Outweighed by more than 50 pounds, Zack Page did his best to make a fight of it before succumbing to unbeaten Tennessean Alonzo Butler in their heavyweight bout. Page, when he was able to stay on his feet, managed to catch Butler by surprise several times, but was floored in the second (a big right hand) and early in the fifth (a flash knockdown from a left hook) even before Butler landed the left-right combination that ended the bout. Page hit the deck with seconds left in the round, and was still on all fours when referee Joe LoPino waved it off. Butler improved to 20-0-2, with Page dropping to 10-7.

* * *

BOXING AFTER DARK
FOXWOODS RESORT CASINO
MASHANTUCKET, CONN.
APRIL 29, 2006

LIGHTWEIGHTS: Acelino Freitas, 135, Salvador de Bahia, Brazil dec. Zahir Raheem, 135, Phiiadelphia (12) (Wins WBO title)

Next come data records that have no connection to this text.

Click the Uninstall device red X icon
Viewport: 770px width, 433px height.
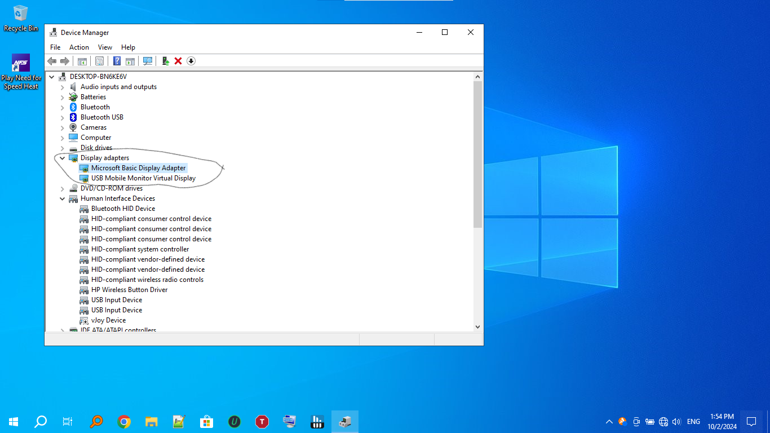[x=178, y=61]
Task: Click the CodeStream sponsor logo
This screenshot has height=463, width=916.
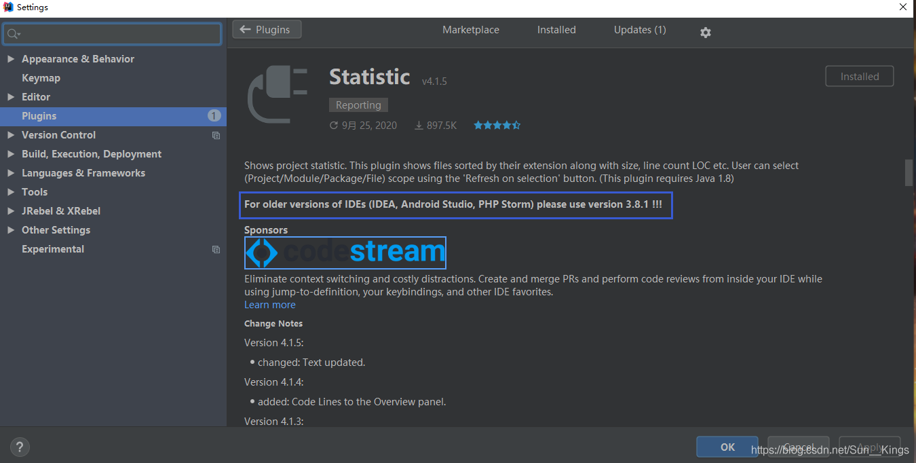Action: [x=345, y=253]
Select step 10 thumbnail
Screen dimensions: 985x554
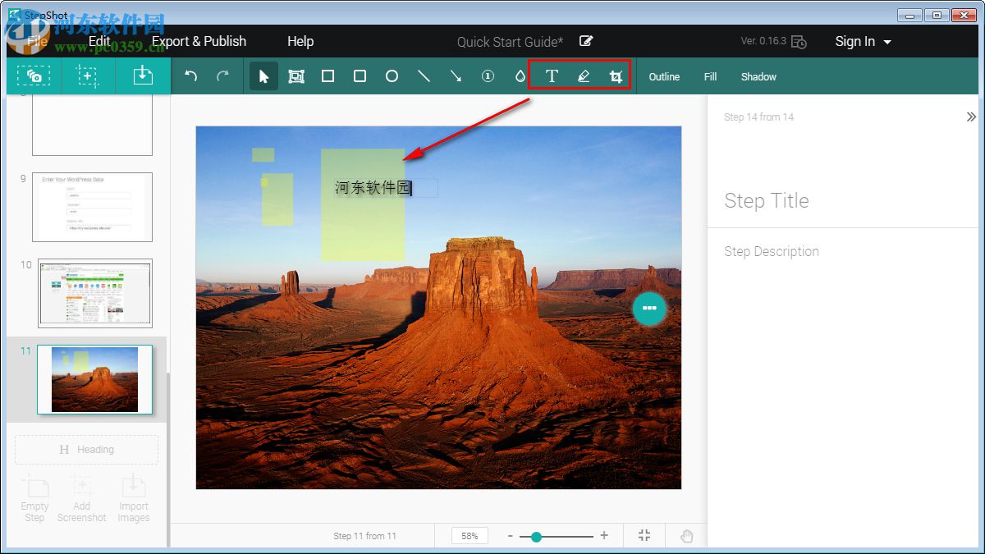94,293
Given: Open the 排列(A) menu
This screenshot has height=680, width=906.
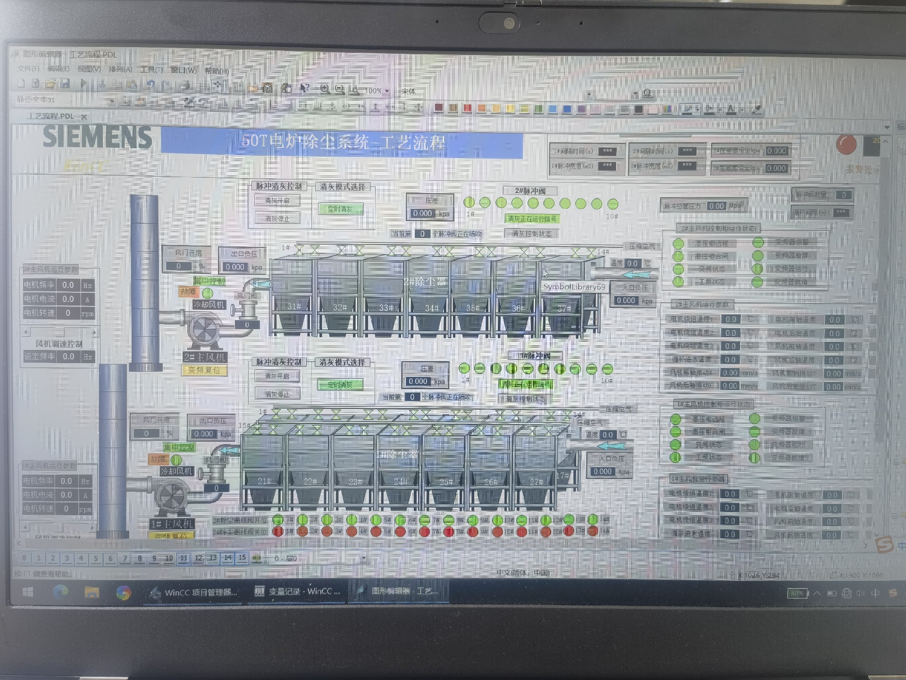Looking at the screenshot, I should click(120, 69).
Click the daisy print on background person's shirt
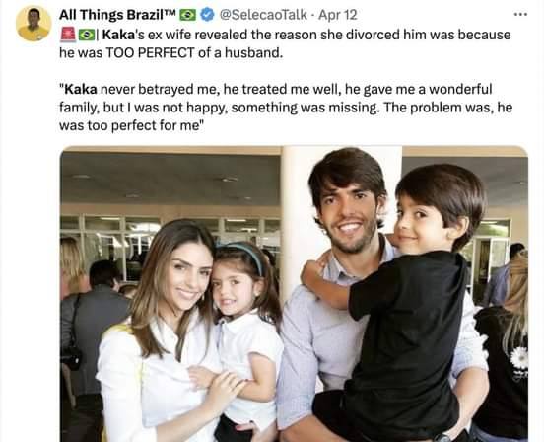The width and height of the screenshot is (544, 442). 519,358
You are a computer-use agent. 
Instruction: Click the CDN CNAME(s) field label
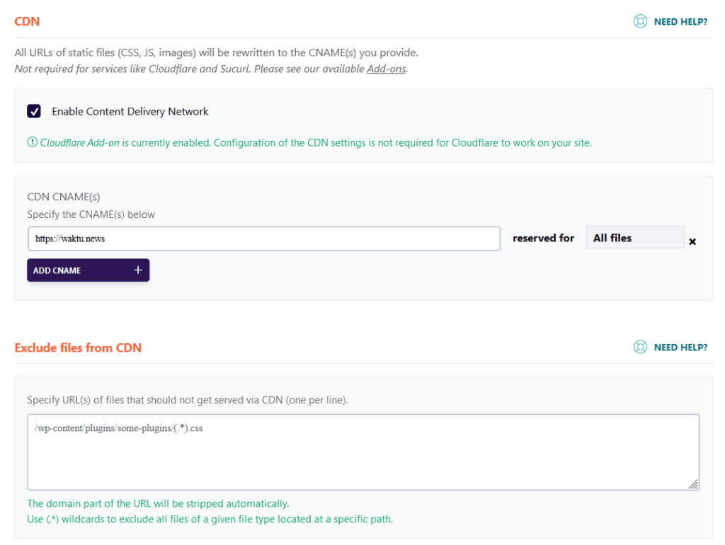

HEAVYWEIGHTS: Alonzo Butler, 255, Chatanooga, Tenn. TKO’d Zack Page, 202, Warren, Ohio (5)

MIDDLEWEIGHTS: Andre Ward, 160, Oakland, Calif. TKO’d Andy Kolle, 159, Fergus Falls, Minn. (6)

WELTERWEIGHTS: Vincent Arroyo, 144, Amherst, NY dec. John Lipscomb, 143, Cleveland, Ohio (4)

Luciano Silva, 141, Salvador de Bahia, Brazil dec. Deon Nash, 139, Kutcher, La. (6)

JUNIOR WELTERS: Carmelito DeJesus, 140, Salvador de Bahia, Brazil TKO’d Darrell Crenshaw, 139, Philadelphia (2)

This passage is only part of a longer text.